▶ Excerpted data
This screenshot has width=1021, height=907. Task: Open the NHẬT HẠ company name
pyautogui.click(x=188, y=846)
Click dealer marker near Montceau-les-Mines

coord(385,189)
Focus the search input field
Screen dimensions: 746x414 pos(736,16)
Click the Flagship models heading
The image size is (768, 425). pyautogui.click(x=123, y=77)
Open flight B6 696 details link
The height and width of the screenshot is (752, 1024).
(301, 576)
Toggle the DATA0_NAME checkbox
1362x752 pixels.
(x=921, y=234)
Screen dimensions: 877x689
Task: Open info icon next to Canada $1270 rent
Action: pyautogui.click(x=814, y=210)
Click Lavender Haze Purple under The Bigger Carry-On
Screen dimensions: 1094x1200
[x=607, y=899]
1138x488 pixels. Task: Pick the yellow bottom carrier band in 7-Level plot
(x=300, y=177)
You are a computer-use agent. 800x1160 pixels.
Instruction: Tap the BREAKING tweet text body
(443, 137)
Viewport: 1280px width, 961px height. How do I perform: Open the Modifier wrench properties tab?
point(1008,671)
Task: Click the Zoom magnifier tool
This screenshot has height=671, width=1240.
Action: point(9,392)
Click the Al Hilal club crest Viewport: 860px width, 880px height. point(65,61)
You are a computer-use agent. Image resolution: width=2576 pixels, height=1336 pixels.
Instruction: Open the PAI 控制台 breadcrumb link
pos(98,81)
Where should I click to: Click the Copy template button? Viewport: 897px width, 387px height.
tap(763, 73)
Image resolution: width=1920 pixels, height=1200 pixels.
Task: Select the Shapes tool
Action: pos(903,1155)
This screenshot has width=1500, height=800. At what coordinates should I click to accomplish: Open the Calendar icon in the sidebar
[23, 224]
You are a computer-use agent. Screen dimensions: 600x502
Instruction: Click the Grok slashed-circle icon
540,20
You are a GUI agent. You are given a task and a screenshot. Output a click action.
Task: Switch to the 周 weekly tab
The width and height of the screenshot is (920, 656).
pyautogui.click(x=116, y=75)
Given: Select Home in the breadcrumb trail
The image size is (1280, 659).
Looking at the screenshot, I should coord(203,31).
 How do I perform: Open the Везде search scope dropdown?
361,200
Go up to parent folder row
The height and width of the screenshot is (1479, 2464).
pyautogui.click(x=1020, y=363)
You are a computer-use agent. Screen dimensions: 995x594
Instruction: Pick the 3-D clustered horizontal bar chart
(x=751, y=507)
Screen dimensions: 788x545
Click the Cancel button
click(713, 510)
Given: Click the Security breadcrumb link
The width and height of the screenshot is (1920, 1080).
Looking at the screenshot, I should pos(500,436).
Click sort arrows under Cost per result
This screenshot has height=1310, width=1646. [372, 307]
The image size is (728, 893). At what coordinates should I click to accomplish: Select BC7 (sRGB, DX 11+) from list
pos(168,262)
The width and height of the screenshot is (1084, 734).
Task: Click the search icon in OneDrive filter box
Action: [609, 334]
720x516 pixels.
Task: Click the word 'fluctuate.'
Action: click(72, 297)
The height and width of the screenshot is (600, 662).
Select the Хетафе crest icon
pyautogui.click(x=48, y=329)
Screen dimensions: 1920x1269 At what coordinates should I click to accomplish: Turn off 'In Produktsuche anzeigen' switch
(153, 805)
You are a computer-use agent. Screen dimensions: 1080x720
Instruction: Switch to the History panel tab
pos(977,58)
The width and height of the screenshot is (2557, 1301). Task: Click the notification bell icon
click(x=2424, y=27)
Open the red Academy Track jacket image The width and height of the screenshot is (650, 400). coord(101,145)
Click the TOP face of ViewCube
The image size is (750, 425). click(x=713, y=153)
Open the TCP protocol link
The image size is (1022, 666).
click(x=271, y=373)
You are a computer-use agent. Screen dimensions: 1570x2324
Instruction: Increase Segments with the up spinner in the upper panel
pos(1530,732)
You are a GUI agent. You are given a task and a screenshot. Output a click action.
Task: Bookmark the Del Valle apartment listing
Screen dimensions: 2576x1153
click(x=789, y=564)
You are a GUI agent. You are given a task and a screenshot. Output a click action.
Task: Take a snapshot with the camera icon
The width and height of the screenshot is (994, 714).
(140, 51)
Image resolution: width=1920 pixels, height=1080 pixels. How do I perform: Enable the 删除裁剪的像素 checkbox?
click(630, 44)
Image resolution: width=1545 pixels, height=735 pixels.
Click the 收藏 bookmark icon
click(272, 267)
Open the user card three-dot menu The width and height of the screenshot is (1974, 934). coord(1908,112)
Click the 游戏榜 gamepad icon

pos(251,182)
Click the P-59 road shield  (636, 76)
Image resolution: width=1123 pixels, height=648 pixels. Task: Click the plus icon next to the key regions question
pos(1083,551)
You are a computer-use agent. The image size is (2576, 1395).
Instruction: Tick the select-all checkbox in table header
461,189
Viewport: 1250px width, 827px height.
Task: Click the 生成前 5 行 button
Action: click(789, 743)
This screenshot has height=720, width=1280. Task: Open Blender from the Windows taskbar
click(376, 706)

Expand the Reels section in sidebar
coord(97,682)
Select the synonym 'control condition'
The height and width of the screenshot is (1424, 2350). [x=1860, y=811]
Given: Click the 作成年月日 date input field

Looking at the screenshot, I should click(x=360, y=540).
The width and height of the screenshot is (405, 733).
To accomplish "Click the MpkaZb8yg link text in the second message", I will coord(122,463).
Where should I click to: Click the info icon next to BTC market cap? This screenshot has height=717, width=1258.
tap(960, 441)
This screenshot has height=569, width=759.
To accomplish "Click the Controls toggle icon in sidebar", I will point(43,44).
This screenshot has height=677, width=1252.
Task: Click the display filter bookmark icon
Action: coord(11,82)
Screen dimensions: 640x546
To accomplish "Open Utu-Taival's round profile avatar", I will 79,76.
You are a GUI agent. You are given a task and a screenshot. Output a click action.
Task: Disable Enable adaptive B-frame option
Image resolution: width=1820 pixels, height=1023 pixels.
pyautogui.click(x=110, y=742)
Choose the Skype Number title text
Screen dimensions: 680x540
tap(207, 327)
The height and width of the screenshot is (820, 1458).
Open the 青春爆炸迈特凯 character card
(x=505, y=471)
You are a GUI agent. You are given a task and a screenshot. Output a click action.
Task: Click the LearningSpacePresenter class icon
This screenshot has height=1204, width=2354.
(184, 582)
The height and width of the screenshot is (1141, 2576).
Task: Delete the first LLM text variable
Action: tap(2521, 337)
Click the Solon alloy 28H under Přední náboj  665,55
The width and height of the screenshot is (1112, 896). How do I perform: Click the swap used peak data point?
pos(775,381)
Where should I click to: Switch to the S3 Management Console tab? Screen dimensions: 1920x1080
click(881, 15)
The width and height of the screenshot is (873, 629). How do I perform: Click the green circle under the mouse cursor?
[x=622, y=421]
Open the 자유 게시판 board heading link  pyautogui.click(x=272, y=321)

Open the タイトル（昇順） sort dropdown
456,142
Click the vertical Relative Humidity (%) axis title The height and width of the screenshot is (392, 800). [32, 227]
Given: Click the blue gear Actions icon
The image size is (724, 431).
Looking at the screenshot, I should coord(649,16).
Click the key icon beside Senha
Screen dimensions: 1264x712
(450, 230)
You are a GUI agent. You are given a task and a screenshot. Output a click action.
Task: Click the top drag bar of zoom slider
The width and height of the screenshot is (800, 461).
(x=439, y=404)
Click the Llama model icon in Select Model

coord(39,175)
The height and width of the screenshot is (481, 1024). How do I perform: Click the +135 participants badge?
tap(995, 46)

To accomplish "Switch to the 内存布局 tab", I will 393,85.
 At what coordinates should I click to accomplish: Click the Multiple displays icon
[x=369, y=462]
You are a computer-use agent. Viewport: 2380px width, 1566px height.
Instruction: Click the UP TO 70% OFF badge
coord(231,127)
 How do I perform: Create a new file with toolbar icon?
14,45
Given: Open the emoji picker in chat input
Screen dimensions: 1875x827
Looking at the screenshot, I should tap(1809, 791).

▶ What is asked
Copy out the lines again verbatim, starting at the first line and ending at the line that contains "Screen dimensions: 746x414 pos(736,16)", both included.

▶ Result of this exercise
This screenshot has width=1021, height=907. Task: Open the NHẬT HẠ company name
pyautogui.click(x=188, y=846)
Click dealer marker near Montceau-les-Mines

coord(385,189)
Focus the search input field
Screen dimensions: 746x414 pos(736,16)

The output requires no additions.